6 1.2 Identifikasi Masalah Berdasarkan latar belakang masalah di atas, maka yang menjadi identifikasi masalah adalah : 1. Model pembelajaran yang digunakan guru belum sesuai untuk mengajarkan materi pokok kubus dan balok di kelas VIII SMP Negeri 1 Sei Bingai. 2. Siswa di kelas VIII SMP Negeri 1 Sei Bingai kurang terlibat dalam proses pembelajaran. Hal ini terlihat dari model pembelajaran yang digunakan oleh guru lebih berpusat pada guru sehingga siswa kurang terlibat dalam proses pembelajaran. 3. Siswa di kelas VIII SMP Negeri 1 Sei Bingai kurang berminat belajar matematika berdasarkan hasil wawancara dengan guru. 4. Hasil belajar siswa di kelas VIII SMP Negeri 1 Sei Bingai yang masih rendah dilihat dari nilai rata-rata ulangan harian siswa. 1.3. Batasan Masalah Melihat luasnya cakupan masalah yang teridentifikasi dibanding dengan waktu dan kemampuan yang dimiliki penulis, agar penelitian ini terarah dan dapat dilaksanakan maka penulis membatasi masalah sebagai berikut : 1. Subyek penelitian adalah siswa kelas VIII-5 SMP Negeri 1 Sei Bingai T.A 2012/2013 2. Obyek penelitian adalah hasil belajar siswa yang diajar dengan model pembelajaran kooperatif tipe Two Stay Two Stray. 3. Materi dalam penelitian ini dibatasi pada materi kubus dan balok. 1.4 Rumusan Masalah Berdasarkan batasan masalah di atas, maka rumusan masalah dalam penelitian ini adalah apakah penerapan model pembelajaran kooperatif tipe Two Stay Two Stray dapat meningkatkan hasil belajar siswa pada materi kubus dan balok di Kelas VIII-5 SMP Negeri 1 Sei Bingai tahun ajaran 2012/2013?

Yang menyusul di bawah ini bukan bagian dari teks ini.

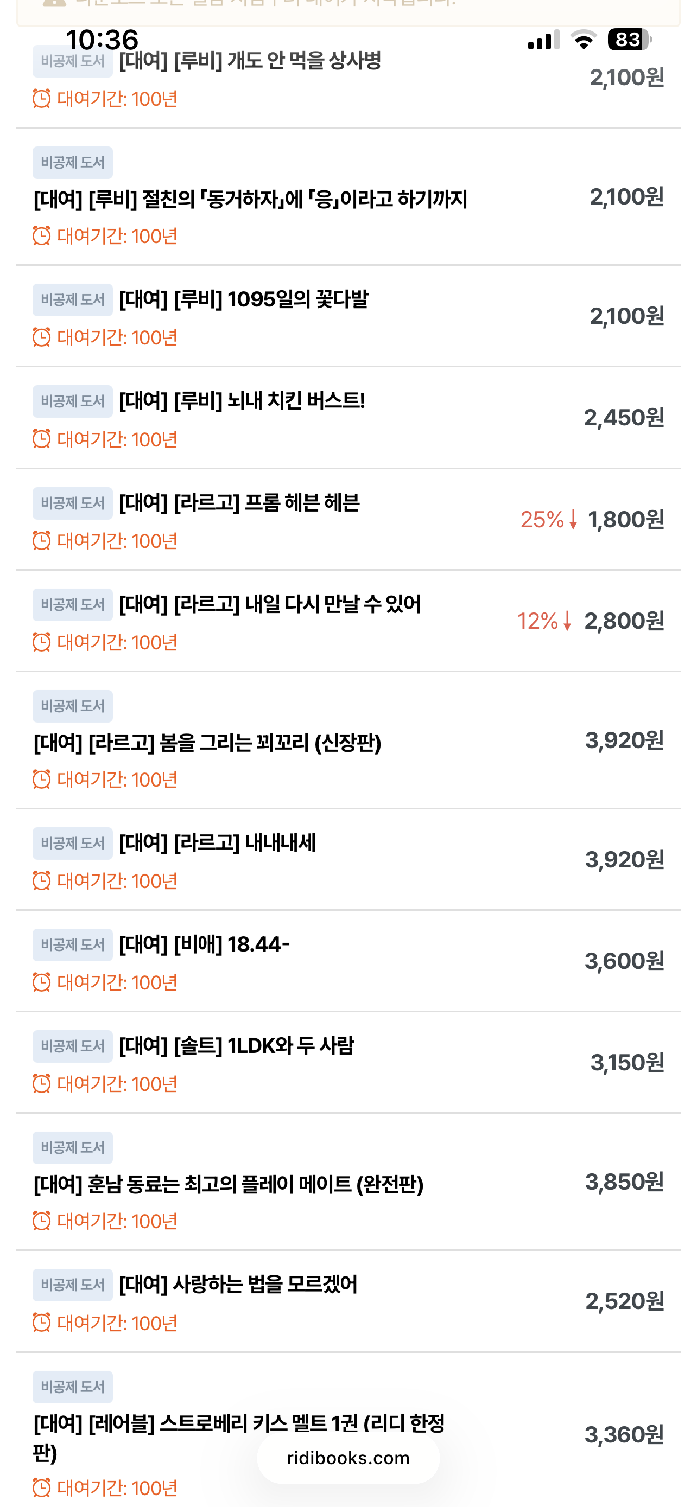
Task: Open 봄을 그리는 꾀꼬리 (신장판)
Action: (207, 743)
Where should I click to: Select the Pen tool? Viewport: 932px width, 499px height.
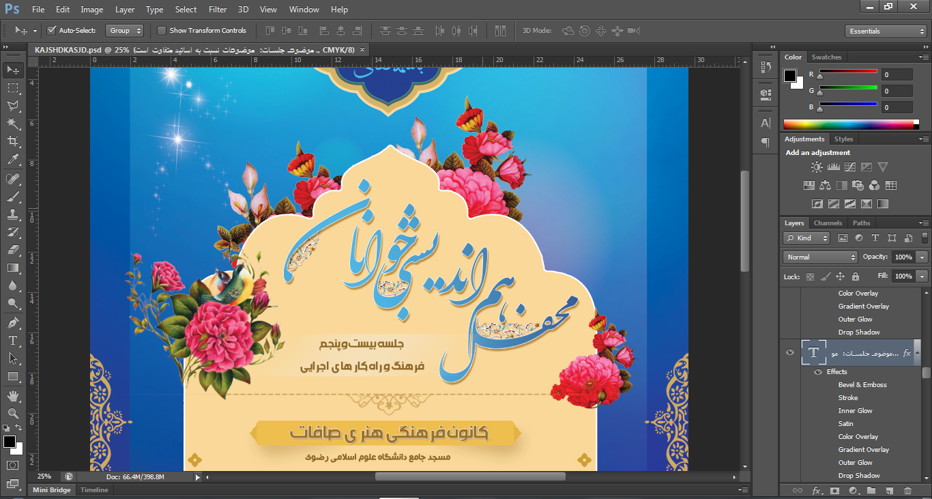point(12,322)
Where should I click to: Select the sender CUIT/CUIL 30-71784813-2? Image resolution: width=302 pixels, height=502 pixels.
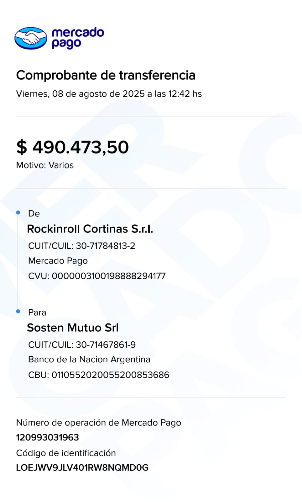(x=105, y=246)
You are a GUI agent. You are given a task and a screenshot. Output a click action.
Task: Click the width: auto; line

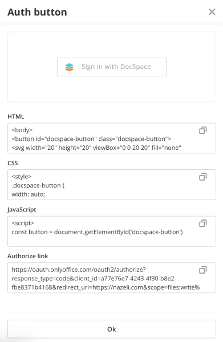point(29,194)
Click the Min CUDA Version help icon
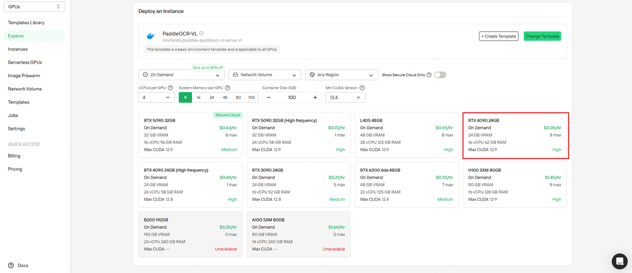 pos(362,88)
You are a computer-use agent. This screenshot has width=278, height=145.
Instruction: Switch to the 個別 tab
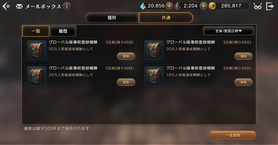[x=112, y=18]
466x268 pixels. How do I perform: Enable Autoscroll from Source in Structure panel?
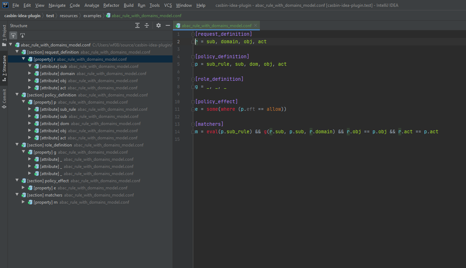(x=23, y=35)
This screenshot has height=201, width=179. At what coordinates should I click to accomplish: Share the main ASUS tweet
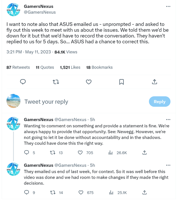coord(154,82)
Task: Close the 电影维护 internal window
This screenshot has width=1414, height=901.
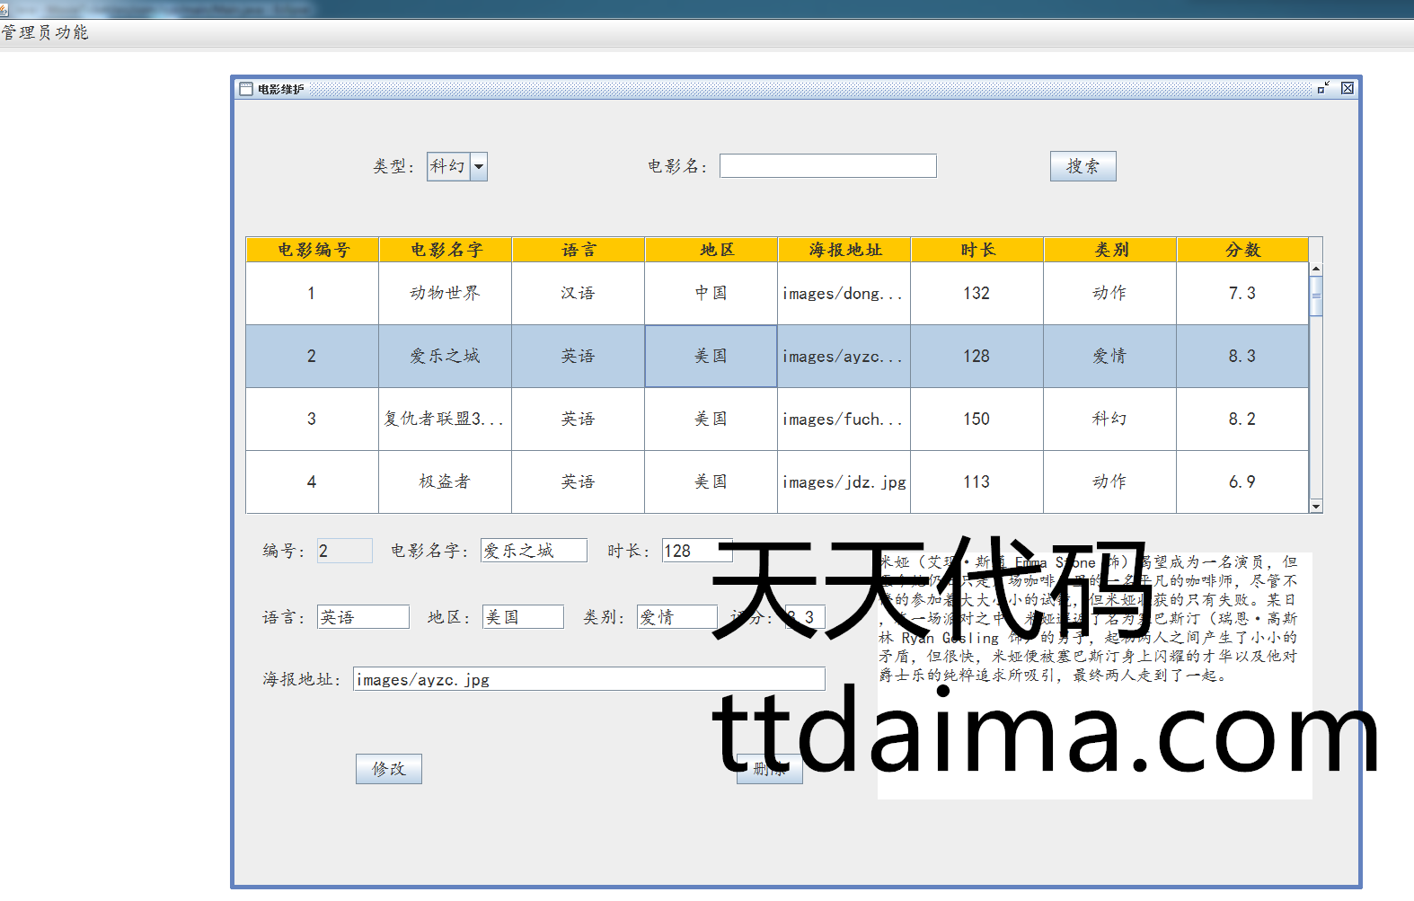Action: pyautogui.click(x=1348, y=88)
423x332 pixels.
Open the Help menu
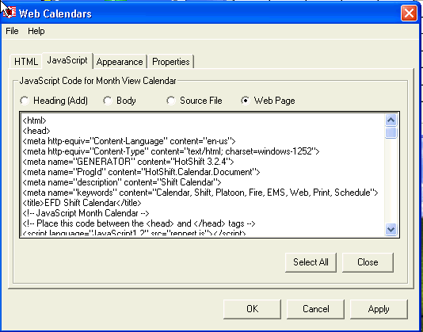[x=36, y=31]
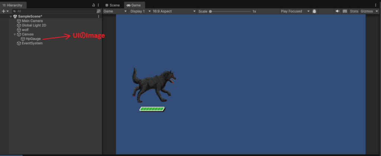Click the frame debugger bug icon

[314, 11]
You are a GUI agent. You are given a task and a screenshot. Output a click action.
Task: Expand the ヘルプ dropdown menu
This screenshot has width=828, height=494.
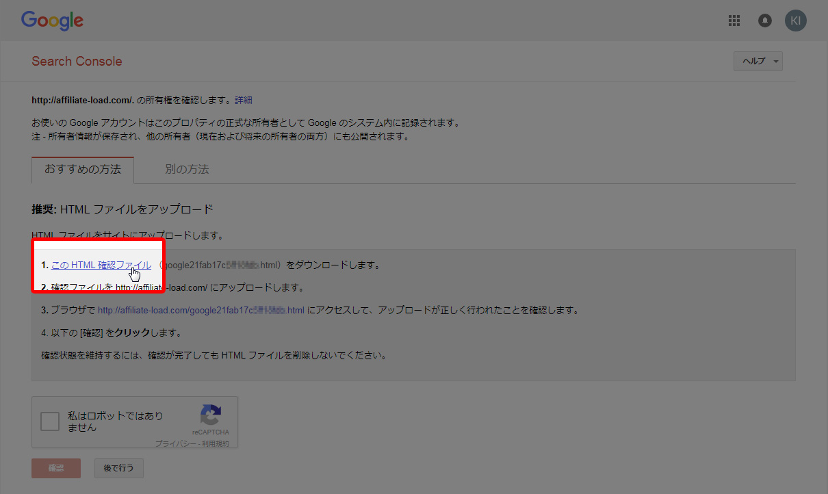click(758, 61)
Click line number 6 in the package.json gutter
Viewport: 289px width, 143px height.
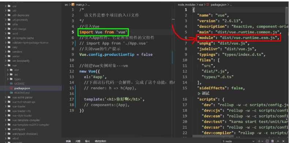click(186, 38)
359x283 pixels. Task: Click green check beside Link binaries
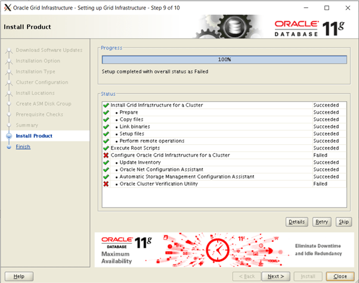point(106,127)
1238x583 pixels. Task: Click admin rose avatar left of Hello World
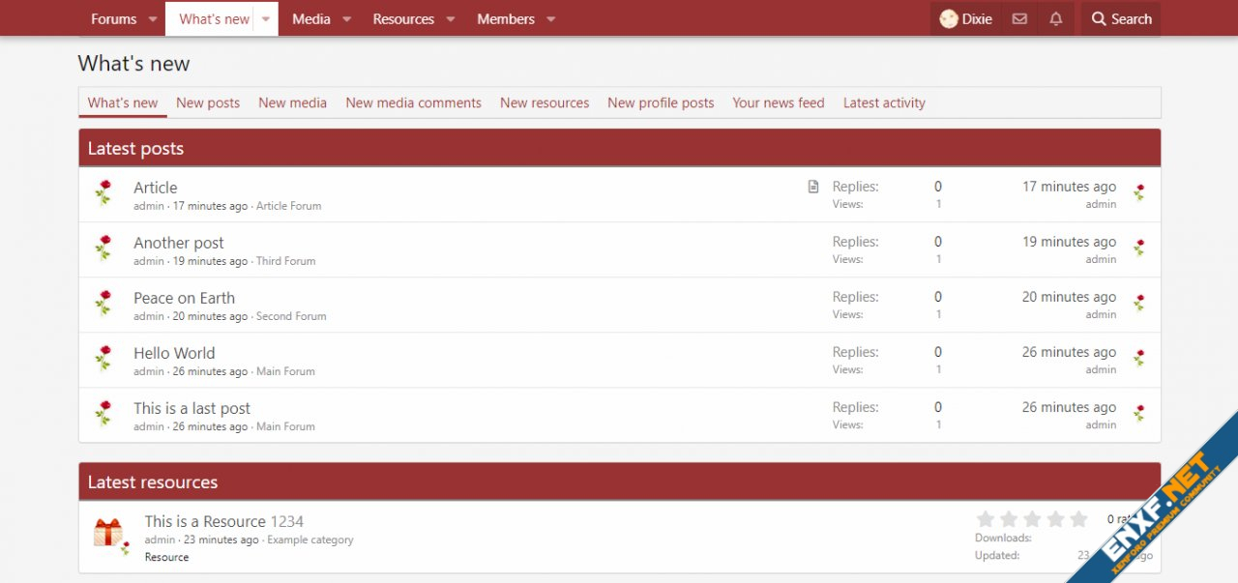tap(103, 359)
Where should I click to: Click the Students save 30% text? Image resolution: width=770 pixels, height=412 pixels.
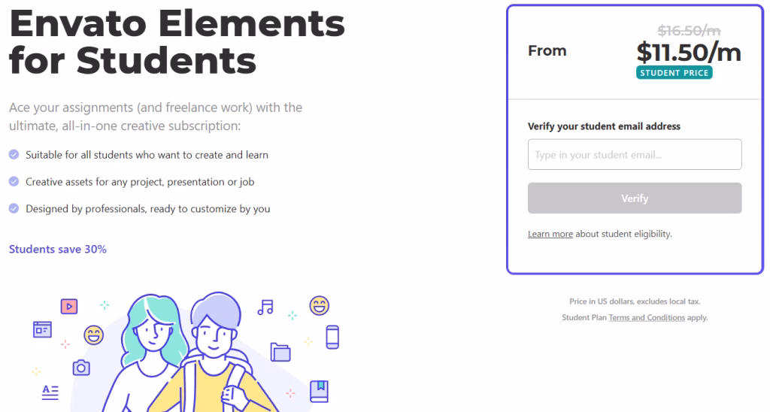(x=58, y=250)
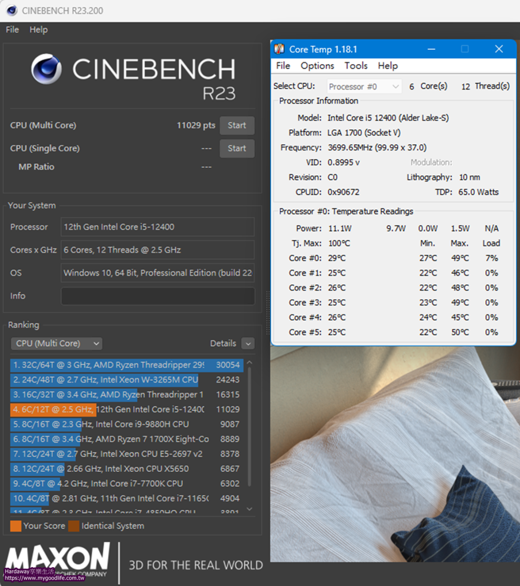Minimize the Core Temp window
The image size is (520, 586).
click(432, 49)
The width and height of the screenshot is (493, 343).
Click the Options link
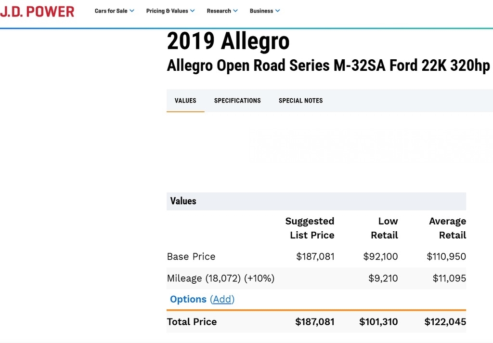pyautogui.click(x=188, y=299)
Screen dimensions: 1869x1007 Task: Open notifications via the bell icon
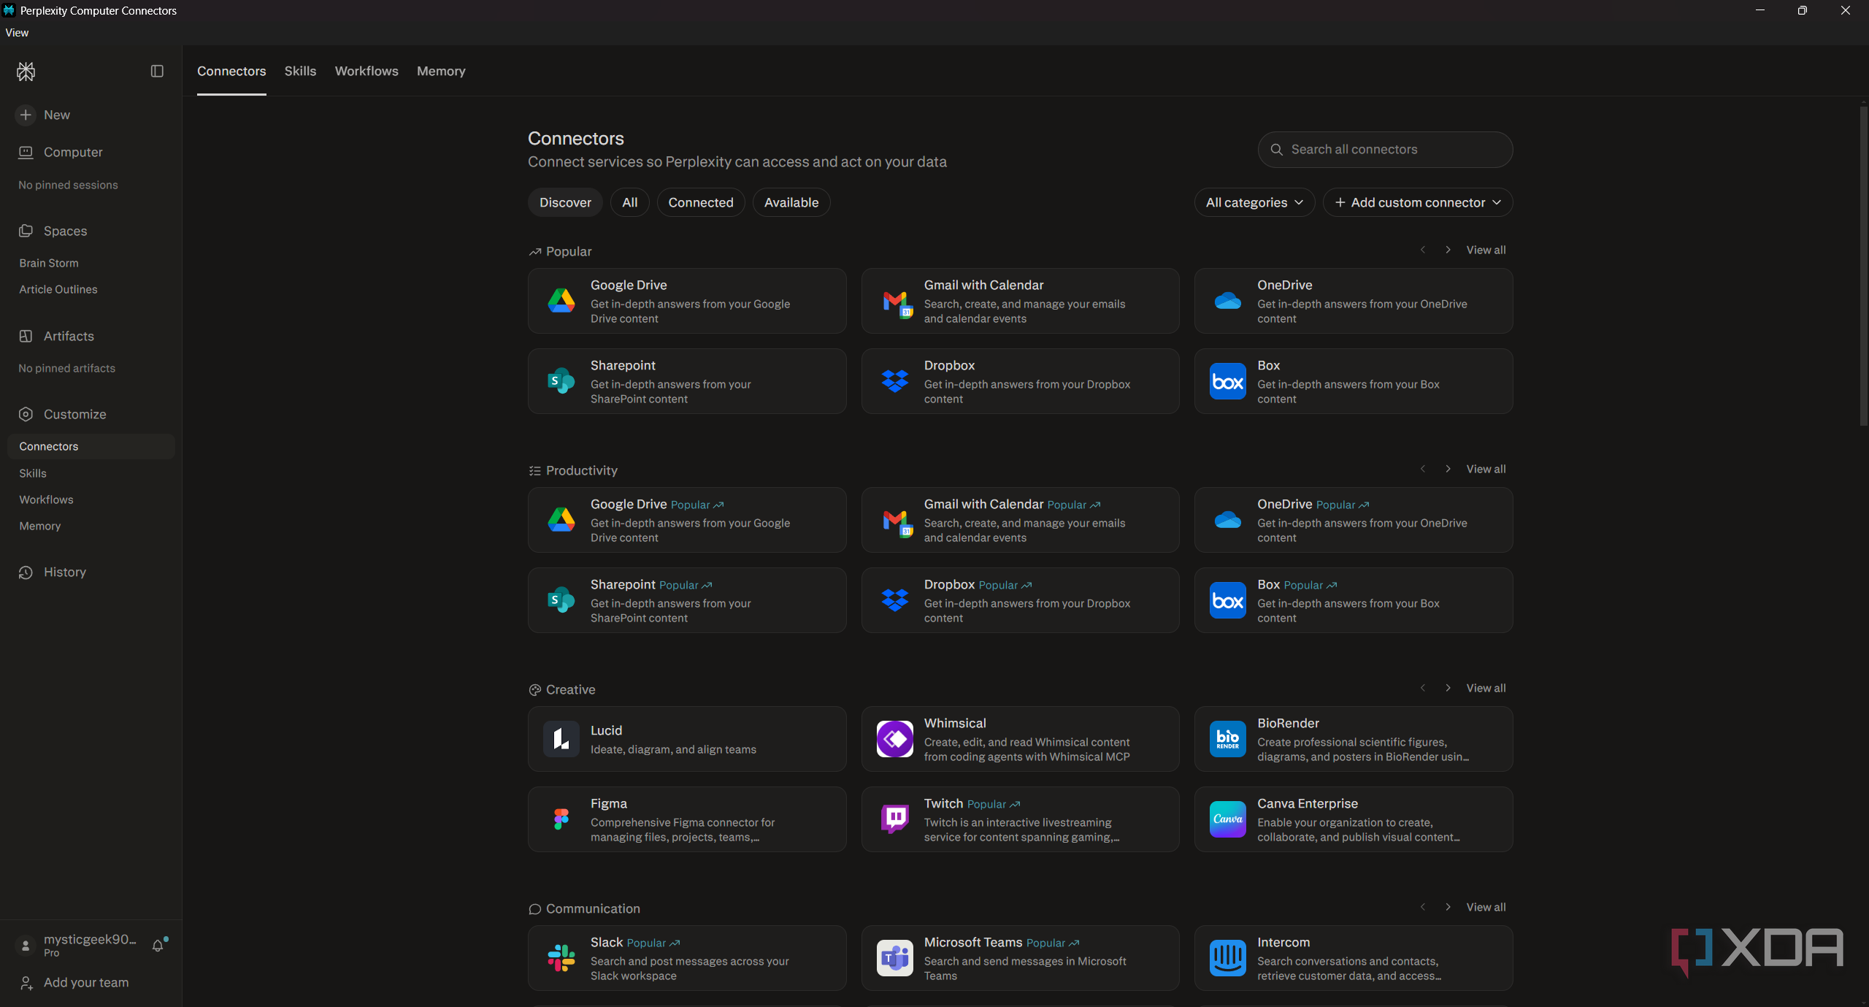[x=158, y=946]
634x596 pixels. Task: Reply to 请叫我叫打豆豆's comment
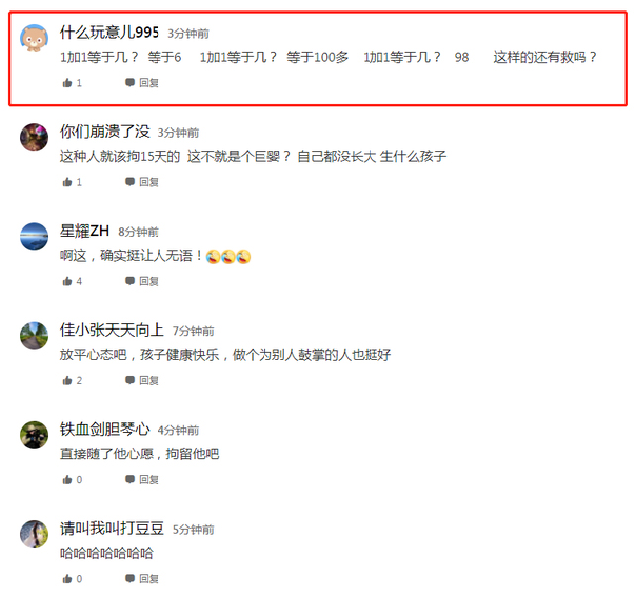click(x=142, y=579)
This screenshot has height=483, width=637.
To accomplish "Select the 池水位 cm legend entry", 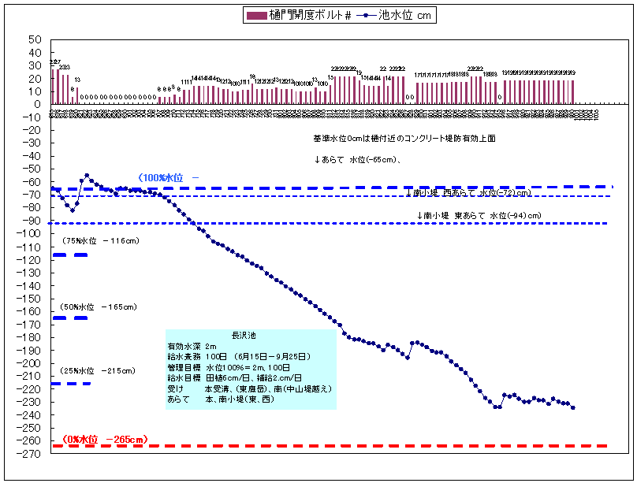I will point(404,16).
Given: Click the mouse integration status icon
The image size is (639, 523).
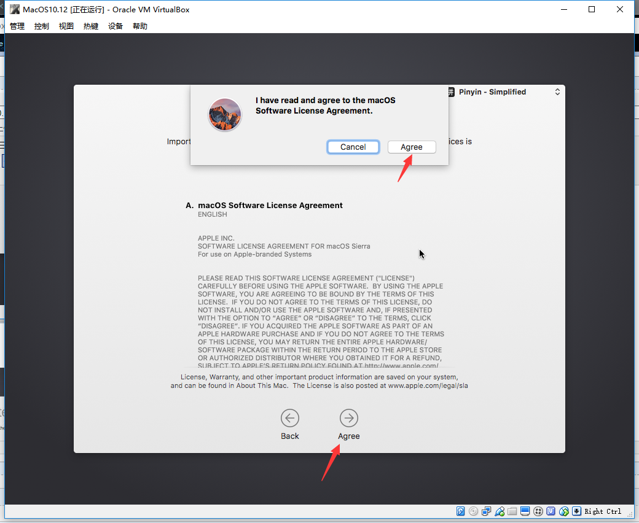Looking at the screenshot, I should pos(564,511).
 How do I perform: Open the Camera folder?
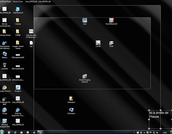pyautogui.click(x=18, y=20)
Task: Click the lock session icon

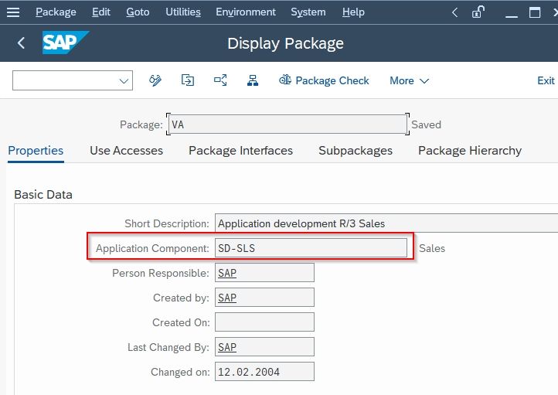Action: (478, 12)
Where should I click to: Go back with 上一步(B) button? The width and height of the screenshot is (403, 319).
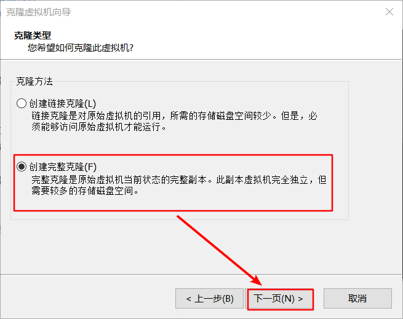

7 1.5 Tujuan Penelitian. Adapun tujuan penelitian ini adalah untuk mengetahui peningkatan hasil belajar siswa pada materi kubus dan balok dengan menerapkan model pembelajaran kooperatif tipe Two Stay Two Stray di Kelas VIII-5 SMP Negeri 1 Sei Bingai tahun ajaran 2012/2013. 1.6 Manfaat Penelitian Manfaat yang diharapkan dari penelitian ini adalah : 1. Bagi siswa Melalui model pembelajaran kooperatif tipe Two Stay Two Stray diharapkan dapat meningkatkan hasil belajar matematika siswa kelas VIII SMP pada pembelajaran matematika. 2. Bagi guru Sebagai bahan masukan bagi guru di SMP Negeri 1 Sei Bingai untuk dapat memahami dan menerapkan model pembelajaran kooperatif tipe Two Stay Two Stray dalam proses pembelajaran matematika. 3. Bagi sekolah Hasil penelitian ini dapat memberikan sumbangan yang baik bagi sekolah dalam perbaikan pengajaran matematika di SMP Negeri 1 Sei Bingai. 4. Bagi peneliti Dapat menambah pengetahuan dan pengalaman, karena sesuai dengan profesi yang akan ditekuni yaitu sebagai pendidik sehingga nantinya dapat diterapkan dalam pembelajaran di kelas. 5. Bagi peneliti lain Dapat menjadi bahan masukan bagi peneliti yang berminat untuk melakukan penelitian yang sejenis selanjutnya.